They in turn owe everything to the descendants of Africans brought to the "new world" as human cargo by forebears of the "British Invasion".

Invasion. Conquest. Conquistadores. History is littered with those words and they stink like funk. They also tell stories of one race and one continent's determination to build its civilisation in the most barbaric, if profitable, of ways.

In the story of the development of rock'n'roll and the root-seed of modern-day pop as musical and style expression, all that cultural transaction can be chalked up to the impact of Chuck Berry, who died last Saturday at the age of 90.

So who was Chuck Berry and why should he matter?

Charles Edward Anderson Berry was born on October 18 1926 in St Louis, Missouri - same year as Miles Davis, who also spent time in the city.

Chuck's ol' man, Henry William Berry snr, helped maintain the family through jobs such as carpentry and construction. His mother, Martha Banks Berry, a "college-educated Negro", taught English at high schools in the area.

Chuck Berry suckled his love for poetry - upon which he built his notoriously whimsical, naughty and incendiary road-man-poetics songbook - from his eloquent mother.

Culture critic Greg Tate imagines that "had the guitar not become a teenage obsession, Berry might have spun his wordsmith's skill into a literary career. Just like his fellow state's scribes Langston Hughes and Ralph Ellison."

Like them, Berry knew from the get-go that he would never settle for a life as Invisible Man.

He learnt guitar from school, lyrics from Mama and a raw, blues-inflected lethal and sadistic humour from the tough streets of the bigoted American South. He grew up doing menial jobs and, sometimes, crimes - stealing cars, working in a beauty salon - but music was uppermost in his soul.

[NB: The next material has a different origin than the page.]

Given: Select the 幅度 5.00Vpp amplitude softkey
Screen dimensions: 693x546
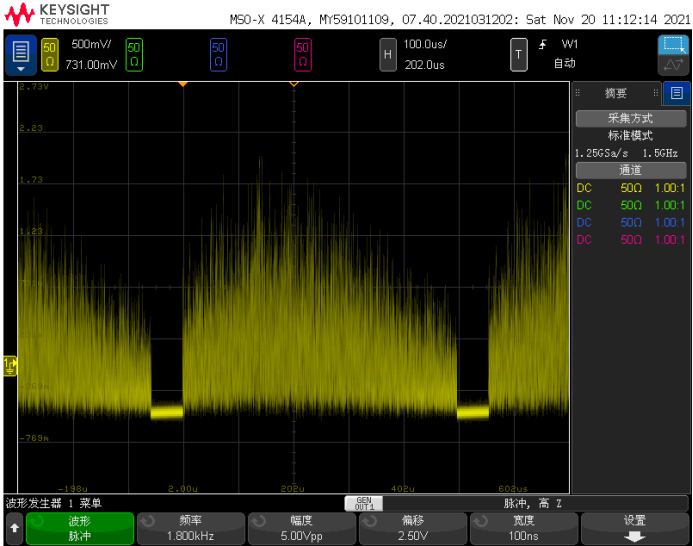Looking at the screenshot, I should tap(302, 528).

After working in a nightclub he developed his unique style of guitar picking, reclaiming the basic chord structures from the equivalent of rooinek culture, Southern early country, itself a variation of the blues.

In his hands, white country style - merged with provocative lyrics and a prancing quack-quack duckling style, one foot up, hoppin' and skippin' around the stage - became a signature African-American pop language from which issued what we now consensually refer to as rock'n'roll.

Using the same cultural formula - and at around the same time as Berry was fathering rock'n'roll - displaced "New Africans" in South Africa were blending traditional sounds with kwela to create umbaqanga.

For reasons that had much to do with his rebellious streak, and probably the era's charming and yet misogynistic norm too, Berry was drawn to penning deeply affective ditties with suggestive titles, or bearing women's names: Beautiful Delilah, Carol, Maybellene, Nadine and My Ding-A-Ling.

In 1959 he was arrested for transporting an underage girl across state lines. Some said he had picked up a sex worker, some said the girl was in his employ, but whatever she was, she was in her teens.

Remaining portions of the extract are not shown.